There is a significant amount of information and easily accessible. Nevertheless, the abundance of data generates challenges of data relevance, organization and interpretation which we aim to contribute to solve with the IDB-CIAT ETP Data Base (2017), for the 1990-2015 period. The main innovation sought with this database is to level down the measurement of all resources available in the countries for financing public services.
For this purpose, to the traditional tax pressure (the sum of tax revenues and public social contributions) we add obligatory private contributions (publicly regulated and whose payment is obligatory) and the resources available to the public sector resulting from natural resources and infrastructures (royalties, dividends and other public revenues, even though lacking the juridical nature of tax revenues). The aggregate is known as Equivalent Tax Pressure (ETP). In addition, the ETP is calculated for the different government levels and collection institutions. There is no intention to substitute any of the already existing definitions of tax burden, but rather to provide additional information on the resources available, beyond their juridical configuration. In quantitative terms, this information is very relevant in Latin America and the Caribbean (LAC).

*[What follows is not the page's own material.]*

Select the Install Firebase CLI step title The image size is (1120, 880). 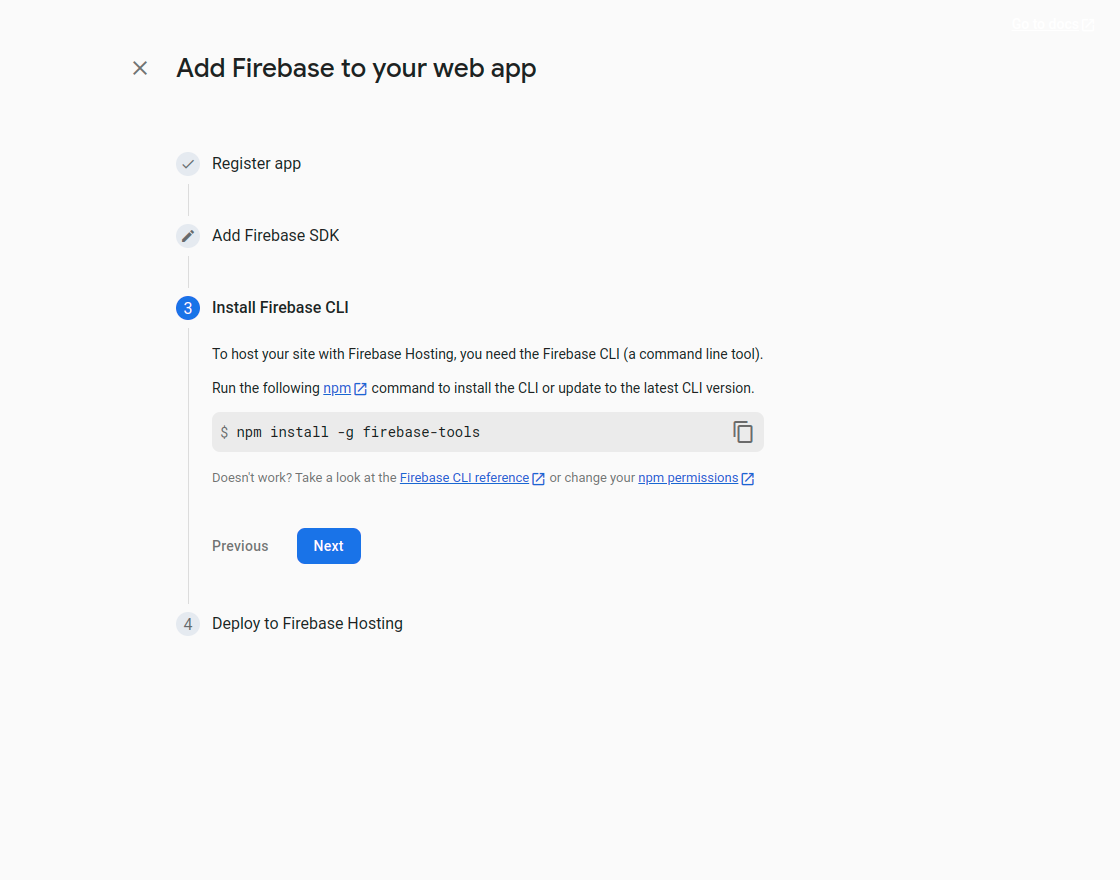[280, 308]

Graph 1. Revenues from natural resources and obligatory private social security contributions (% of GDP). 2011-2015
In fact, Chile (4.4 points of GDP), Bolivia (3.6), Uruguay (3.4) and Costa Rica (3.0) in the 2011-2015 period headed the LAC countries, which in average devoted more revenues to private social security contributions. Standing out with respect to tax revenues from natural resources are Trinidad and Tobago (10.4 points of GDP), Bolivia (4.0) and Venezuela (3.4). The sum of both resources implies according to LAC average, 2.7 points of GDP, with a maximum in Trinidad and Tobago (10.4 points of GDP), followed by Bolivia (7.6) and Chile (5.1).
If one compares the average tax revenues of LAC, they are 21.7% of GDP, vis-a-vis 34.7% in the OECD, using their methodology. While, if one considers the ETP, the mean for LAC is 24.4% and if weighted according to GDP in purchasing power parity (PPP) it amounts to 27.5% (31.2% at the OECD). In other words, the difference in average tax revenues between the OECD and LAC is very high, 13.0 points, while if it were measured using the ETP, it may be reduced to only 3.7 points in weighted average. In fact, LAC has increased collection in the past 25 years by over 30%, going from 18.8% (1990-1992 average) to 24.7% of GDP (2013-2015 average).

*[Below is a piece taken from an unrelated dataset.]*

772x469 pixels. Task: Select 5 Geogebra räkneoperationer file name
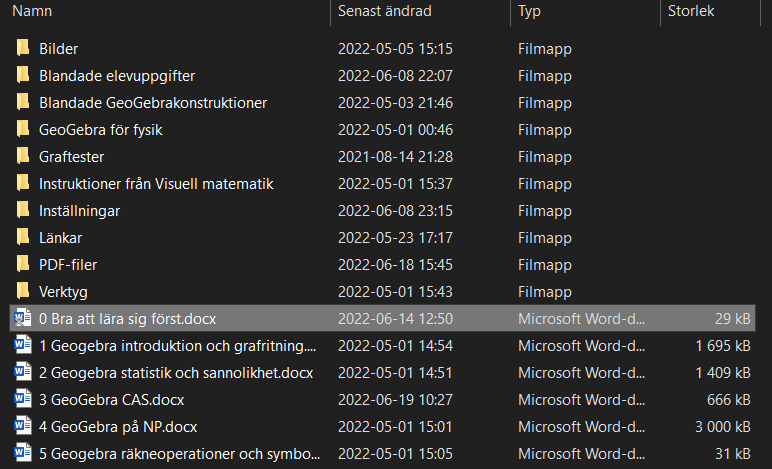click(177, 453)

In addition, this database includes a document on ETP which analyzes the historical evolution by type of tax and establishes an international comparison. Additionally, and as an example of its use, an estimate is made of the response of revenues measured through the ETP to the cyclic evolution of the economy (short and long-term buoyancy) at the subregional level.
Lastly, the data were organized for quick and simple inquiries through an interactive tableau, to facilitate orderly access to the information according to the user’s needs.